June 30, 2016 Posted by grant Addiction, Blog, Recovery
Attention treatment

Learning to stop enabling destructive behavior may be difficult, but it’s vital for an addict’s successful recovery.

When someone you love is an addict, it is very easy to slip into a habit of enabling destructive behavior. This does not happen on purpose, of course. It is a natural thing to want to help someone you love.

The simple truth is, however, that your becoming an enabler does not help the addict. Rather, it has disastrous effects on both you and your loved one in terms of reinforcing negative behaviors for the addict and losing your own sense of self-respect.

Enabling Impedes Addiction Treatment

What does it mean to “enable an addict?” According to Huffington Post‘s “When You Enable an Addict You’re Not Helping, You’re Hurting,” a simple definition of an enabling behavior is “one that will keep the addiction going.”

In other words, an enabler is a person who helps facilitate a person’s addictions by shielding that person from the negative consequences of addictive behaviors. When an enabler intervenes to solve problems for an addict, he or she takes away the addict’s incentive to seek appropriate addiction treatment.

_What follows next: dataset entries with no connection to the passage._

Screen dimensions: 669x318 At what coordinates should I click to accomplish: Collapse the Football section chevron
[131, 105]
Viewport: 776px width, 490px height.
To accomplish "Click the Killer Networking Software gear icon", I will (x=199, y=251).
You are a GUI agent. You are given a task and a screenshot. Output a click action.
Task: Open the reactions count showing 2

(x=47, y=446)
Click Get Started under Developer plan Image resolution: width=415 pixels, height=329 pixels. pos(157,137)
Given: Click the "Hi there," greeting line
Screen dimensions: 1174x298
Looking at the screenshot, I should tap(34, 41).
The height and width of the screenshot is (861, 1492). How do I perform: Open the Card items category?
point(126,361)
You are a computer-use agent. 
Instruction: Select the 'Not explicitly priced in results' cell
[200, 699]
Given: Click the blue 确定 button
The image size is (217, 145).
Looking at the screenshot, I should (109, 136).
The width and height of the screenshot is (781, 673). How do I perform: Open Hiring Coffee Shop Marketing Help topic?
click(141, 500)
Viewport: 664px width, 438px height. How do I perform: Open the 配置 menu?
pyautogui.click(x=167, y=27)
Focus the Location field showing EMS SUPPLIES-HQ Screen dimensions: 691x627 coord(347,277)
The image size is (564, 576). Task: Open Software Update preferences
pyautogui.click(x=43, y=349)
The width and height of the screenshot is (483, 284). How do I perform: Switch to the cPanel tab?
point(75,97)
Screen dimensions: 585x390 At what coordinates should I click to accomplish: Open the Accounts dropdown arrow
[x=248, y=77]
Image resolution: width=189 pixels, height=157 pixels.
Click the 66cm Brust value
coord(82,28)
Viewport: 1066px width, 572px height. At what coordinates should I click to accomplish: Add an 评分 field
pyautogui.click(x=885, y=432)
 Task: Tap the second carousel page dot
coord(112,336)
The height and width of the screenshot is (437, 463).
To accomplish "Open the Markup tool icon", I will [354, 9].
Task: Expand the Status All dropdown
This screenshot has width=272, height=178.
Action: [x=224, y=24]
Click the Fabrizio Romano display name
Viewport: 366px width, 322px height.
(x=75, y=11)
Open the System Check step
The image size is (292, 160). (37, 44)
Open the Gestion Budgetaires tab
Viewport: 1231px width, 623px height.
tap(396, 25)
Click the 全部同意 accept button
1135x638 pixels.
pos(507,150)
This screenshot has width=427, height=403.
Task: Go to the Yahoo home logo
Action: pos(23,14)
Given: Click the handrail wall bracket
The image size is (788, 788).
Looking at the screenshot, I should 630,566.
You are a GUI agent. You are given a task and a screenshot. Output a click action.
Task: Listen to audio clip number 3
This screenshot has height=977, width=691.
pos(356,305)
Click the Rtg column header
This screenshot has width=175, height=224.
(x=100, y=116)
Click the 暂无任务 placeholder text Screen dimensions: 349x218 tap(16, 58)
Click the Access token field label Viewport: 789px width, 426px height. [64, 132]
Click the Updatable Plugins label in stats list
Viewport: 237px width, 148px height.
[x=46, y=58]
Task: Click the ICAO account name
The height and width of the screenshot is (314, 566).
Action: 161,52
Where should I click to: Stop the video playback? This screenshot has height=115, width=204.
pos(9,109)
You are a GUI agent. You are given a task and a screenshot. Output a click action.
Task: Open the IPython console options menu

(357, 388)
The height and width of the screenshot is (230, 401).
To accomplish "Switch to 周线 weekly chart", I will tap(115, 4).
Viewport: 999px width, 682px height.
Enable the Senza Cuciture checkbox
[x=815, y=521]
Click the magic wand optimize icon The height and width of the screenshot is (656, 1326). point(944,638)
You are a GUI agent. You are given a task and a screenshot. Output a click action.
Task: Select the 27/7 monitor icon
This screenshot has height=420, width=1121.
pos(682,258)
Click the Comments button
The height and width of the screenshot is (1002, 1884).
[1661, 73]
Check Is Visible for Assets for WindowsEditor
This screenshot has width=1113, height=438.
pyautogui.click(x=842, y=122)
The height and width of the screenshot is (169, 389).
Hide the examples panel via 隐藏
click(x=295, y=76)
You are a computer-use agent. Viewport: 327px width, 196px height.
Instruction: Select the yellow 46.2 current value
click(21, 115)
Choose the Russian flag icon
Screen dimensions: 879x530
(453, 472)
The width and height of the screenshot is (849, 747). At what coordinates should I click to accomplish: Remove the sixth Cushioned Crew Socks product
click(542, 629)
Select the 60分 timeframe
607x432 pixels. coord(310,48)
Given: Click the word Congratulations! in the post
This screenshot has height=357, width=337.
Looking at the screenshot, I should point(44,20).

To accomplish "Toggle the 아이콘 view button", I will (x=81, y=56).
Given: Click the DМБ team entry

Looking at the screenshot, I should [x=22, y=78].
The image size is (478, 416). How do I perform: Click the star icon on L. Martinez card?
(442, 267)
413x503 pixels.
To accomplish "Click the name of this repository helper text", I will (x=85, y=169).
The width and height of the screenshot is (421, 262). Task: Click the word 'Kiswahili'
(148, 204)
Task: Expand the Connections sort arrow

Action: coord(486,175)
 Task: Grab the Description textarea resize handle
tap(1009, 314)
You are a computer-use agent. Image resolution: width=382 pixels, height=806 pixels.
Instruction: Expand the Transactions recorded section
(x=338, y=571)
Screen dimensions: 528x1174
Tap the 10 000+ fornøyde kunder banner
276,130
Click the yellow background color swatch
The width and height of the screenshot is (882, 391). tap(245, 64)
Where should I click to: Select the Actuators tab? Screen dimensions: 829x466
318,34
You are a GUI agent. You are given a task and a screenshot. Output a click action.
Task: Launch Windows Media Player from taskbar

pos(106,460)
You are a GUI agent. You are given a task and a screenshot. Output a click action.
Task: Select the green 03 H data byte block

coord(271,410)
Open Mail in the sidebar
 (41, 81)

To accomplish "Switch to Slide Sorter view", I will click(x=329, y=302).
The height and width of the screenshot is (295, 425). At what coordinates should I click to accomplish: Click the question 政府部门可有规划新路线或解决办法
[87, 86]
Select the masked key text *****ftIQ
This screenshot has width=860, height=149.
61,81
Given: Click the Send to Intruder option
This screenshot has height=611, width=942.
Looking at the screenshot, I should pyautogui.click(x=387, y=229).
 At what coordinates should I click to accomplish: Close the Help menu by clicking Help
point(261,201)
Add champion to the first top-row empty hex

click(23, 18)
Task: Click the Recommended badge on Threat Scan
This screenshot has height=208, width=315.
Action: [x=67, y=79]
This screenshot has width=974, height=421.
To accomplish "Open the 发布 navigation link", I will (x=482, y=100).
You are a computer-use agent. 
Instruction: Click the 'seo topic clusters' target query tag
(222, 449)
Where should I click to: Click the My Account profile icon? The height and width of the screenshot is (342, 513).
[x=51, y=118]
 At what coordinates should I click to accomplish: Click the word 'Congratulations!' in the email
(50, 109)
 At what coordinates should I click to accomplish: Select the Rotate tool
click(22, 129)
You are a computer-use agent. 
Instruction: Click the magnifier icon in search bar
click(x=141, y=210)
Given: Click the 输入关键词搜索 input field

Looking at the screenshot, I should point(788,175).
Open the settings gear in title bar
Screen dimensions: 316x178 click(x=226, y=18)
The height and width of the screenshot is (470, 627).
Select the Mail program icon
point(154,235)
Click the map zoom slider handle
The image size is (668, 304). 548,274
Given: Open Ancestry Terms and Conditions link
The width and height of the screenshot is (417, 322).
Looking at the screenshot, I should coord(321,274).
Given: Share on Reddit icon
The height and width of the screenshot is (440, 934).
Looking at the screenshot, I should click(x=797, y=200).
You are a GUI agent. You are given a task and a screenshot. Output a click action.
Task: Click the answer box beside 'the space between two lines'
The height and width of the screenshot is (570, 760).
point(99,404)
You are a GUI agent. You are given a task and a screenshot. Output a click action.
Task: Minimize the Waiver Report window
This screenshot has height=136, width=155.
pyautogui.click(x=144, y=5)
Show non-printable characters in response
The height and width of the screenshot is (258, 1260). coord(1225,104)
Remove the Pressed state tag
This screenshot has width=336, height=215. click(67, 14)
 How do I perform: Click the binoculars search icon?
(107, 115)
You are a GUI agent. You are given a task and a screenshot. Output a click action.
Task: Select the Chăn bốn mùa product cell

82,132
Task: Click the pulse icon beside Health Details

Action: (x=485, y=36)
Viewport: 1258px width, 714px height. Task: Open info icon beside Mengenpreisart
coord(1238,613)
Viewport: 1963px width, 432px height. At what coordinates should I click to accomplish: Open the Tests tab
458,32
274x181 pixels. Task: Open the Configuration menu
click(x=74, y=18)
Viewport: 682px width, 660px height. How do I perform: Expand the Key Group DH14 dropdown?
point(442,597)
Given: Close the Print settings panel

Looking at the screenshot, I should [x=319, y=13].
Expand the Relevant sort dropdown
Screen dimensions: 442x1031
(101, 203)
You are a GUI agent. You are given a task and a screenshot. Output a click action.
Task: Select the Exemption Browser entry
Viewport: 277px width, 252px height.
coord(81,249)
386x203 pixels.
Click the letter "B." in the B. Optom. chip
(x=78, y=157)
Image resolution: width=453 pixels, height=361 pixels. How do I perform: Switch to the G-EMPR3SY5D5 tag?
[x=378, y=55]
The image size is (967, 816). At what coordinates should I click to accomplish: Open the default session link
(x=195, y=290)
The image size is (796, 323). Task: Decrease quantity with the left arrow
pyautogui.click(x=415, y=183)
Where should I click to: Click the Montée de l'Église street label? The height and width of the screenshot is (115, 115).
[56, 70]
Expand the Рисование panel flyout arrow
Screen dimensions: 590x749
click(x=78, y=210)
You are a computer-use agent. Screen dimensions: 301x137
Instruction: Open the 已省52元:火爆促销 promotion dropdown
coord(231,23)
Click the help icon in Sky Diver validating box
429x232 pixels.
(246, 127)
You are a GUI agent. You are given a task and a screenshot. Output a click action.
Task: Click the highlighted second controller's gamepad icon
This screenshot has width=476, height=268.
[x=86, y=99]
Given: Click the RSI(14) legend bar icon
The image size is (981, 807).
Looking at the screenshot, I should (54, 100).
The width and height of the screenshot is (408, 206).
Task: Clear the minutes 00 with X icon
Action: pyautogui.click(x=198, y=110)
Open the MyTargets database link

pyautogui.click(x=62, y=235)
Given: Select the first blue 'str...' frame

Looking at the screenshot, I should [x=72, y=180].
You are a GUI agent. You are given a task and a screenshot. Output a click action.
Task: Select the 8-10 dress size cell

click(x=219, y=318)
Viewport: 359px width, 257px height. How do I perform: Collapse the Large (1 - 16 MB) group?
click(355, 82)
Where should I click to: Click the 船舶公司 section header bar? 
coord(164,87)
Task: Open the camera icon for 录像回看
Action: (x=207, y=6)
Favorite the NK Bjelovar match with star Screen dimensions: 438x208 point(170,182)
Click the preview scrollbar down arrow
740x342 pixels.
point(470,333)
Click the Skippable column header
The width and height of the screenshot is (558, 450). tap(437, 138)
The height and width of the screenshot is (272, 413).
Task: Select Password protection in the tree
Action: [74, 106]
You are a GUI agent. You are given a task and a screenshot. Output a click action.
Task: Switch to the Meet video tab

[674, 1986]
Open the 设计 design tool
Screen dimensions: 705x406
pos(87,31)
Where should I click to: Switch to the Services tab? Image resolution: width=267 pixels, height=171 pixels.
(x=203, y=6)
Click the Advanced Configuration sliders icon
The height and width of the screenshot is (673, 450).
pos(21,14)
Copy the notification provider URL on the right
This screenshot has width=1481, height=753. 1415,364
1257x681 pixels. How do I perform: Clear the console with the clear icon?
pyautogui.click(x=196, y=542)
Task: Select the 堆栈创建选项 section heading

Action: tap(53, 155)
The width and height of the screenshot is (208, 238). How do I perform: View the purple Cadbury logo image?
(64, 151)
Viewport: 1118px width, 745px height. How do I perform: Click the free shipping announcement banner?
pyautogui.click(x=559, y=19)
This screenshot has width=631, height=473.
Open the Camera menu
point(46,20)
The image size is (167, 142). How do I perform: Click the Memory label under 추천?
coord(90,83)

Enabling can occur on many levels. Some enabling behaviors are obvious, like financing a loved one’s drug habit directly. Others are less obvious, like purposefully ignoring signs of addiction in a loved one rather than pointing them out so the person can seek treatment.

How to Know When Kindness Turns Into Enabling Behavior

Since there are varying degrees of enabling, how can you determine whether the way you are handling your relationship with an addict is helping or enabling his or her addiction?

Psychology Today‘s “Are You Empowering or Enabling?” gives the following questions for reflection on whether your behavior harms rather than helps:

  • Do you often ignore the addict’s unacceptable behavior?
  • Do you find yourself resenting the responsibilities you take on?
  • Do you consistently put aside your needs and desires in order to help the addict?
  • Do you ever cover up for the addict’s mistakes?
  • Do you consistently assign blame to someone else rather than to the addict when his or her behavior is really to blame?
  • Do you continue to offer help even when it is not appreciated or acknowledged?
  • Do you have trouble expressing your own emotions or asserting your own opinions?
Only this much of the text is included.